A greater challenge to Kundera’s legacy than the inevitable loss of modishness may be the charge most extensively levelled by Joan Smith in the ‘Czech mates’ chapter of her book Misogynies (1989). Even Jonathan Coe, having defended him against Smith’s claims, ended his 2015 essay ‘How Important Is Milan Kundera Today?’ with a reference to ‘the problematic sexual politics which send ripples of disquiet through even his finest books’. But this seems not to be the dominant position today. Gina Frangello, writing in the LARB in 2020, acknowledged Kundera’s misogyny only in the course of celebrating his work as a ‘definitive craft book’ on the uses of authorial omniscience. As recently as May – 37 years after the Madonna name-check – the English-Albanian pop star Dua Lipa praised The Unbearable Lightness of Being for its portrayal of sexual relationships.

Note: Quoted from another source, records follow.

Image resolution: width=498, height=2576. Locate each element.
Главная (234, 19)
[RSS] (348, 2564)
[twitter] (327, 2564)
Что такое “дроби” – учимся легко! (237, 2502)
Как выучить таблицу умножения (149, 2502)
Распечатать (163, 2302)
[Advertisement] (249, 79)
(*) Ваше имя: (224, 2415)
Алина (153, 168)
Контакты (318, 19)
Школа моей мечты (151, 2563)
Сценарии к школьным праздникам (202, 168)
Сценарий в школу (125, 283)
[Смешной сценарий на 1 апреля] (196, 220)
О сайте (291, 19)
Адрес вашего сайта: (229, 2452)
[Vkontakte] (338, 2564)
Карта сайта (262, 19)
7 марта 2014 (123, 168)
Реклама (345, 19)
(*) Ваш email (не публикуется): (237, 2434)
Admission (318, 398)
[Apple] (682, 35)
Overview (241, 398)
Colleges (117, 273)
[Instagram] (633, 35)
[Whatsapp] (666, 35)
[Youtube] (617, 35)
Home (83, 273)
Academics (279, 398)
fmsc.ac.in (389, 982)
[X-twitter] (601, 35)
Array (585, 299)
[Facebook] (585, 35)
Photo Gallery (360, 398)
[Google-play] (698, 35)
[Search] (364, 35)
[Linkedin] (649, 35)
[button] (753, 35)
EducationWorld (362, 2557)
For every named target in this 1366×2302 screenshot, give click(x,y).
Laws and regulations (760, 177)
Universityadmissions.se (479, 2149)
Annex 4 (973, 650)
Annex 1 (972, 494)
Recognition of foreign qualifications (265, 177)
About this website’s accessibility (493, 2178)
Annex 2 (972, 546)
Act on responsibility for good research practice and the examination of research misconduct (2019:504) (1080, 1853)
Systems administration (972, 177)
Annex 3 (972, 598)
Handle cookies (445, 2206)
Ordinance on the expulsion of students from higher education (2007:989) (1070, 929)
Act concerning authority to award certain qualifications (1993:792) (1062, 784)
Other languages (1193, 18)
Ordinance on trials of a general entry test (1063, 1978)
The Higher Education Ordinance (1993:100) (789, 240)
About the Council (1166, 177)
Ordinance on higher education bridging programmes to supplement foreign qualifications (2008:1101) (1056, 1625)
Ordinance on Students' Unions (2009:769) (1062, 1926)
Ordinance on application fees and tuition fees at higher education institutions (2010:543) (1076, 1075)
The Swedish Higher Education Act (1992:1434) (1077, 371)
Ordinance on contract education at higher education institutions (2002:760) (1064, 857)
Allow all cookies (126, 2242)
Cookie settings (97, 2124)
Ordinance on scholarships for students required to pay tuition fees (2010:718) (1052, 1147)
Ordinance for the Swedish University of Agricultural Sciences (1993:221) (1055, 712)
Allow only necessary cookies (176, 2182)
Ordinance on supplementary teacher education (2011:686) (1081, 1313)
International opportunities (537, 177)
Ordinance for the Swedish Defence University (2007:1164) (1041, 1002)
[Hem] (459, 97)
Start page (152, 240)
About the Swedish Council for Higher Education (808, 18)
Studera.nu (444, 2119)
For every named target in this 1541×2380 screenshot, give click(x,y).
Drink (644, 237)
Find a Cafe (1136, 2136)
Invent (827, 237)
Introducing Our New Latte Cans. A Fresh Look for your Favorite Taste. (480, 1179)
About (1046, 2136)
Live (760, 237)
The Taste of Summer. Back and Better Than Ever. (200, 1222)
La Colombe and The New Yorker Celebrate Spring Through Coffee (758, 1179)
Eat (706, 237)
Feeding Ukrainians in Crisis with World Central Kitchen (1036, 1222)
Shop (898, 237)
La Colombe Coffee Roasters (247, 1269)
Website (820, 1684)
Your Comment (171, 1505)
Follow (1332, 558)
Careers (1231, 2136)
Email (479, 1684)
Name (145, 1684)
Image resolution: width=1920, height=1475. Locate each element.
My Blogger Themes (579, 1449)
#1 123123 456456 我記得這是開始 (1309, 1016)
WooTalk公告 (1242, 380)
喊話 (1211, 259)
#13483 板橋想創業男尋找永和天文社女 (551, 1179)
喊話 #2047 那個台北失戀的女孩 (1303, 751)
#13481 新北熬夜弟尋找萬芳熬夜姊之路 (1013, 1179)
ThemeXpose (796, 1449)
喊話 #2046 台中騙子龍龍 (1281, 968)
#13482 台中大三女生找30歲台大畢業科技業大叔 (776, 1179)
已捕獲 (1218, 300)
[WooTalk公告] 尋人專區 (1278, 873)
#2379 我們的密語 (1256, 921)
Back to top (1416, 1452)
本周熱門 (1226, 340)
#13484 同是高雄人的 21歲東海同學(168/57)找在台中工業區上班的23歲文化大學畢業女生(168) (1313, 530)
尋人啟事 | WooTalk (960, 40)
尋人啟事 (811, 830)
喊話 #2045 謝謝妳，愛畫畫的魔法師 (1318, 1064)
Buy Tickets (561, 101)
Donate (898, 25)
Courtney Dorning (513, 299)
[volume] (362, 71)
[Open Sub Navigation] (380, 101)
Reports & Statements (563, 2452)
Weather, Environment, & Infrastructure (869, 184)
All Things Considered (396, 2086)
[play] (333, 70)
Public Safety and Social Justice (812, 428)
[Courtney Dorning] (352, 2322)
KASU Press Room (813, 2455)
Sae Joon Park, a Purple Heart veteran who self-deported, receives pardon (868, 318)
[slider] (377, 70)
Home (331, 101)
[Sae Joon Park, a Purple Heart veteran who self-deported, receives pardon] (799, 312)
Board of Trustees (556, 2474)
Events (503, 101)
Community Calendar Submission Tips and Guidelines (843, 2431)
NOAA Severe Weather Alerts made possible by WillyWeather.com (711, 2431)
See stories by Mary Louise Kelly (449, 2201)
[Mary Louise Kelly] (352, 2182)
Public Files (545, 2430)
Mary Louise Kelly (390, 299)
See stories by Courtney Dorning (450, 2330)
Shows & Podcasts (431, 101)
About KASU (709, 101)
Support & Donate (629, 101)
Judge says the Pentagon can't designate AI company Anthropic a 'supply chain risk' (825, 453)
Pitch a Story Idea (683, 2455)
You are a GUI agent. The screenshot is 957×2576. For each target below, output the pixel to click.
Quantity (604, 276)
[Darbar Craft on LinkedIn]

It is easy to imagine Kundera’s novel enjoying an essentially charmed afterlife as well, proving sufficiently resilient or multivalent to withstand polemical blows, becoming a beneficiary as well a victim of the loss of its original context in Cold War jockeying and Anglo-American fetishism of Slavic sexual freedoms. John Banville expressed his astonishment, on returning to the book in the new millennium, at how little ‘a work so firmly rooted in its time’ had seemed to age. But then distance is often a boon to the longer-term reputation of writers apparently defined by a series of spot-lit moments, offering readers a reprieve from churlish sermonizing, misplaced stridency, or the spectacle of artistic decline, and bringing a sense of proportion and perspective, even a kind of serenity, a freedom from the fray, that provides more fertile ground for appreciation. As Tomas reflects, following a break-up with Tereza, ‘Now what was tiring had disappeared and only the beauty remained’.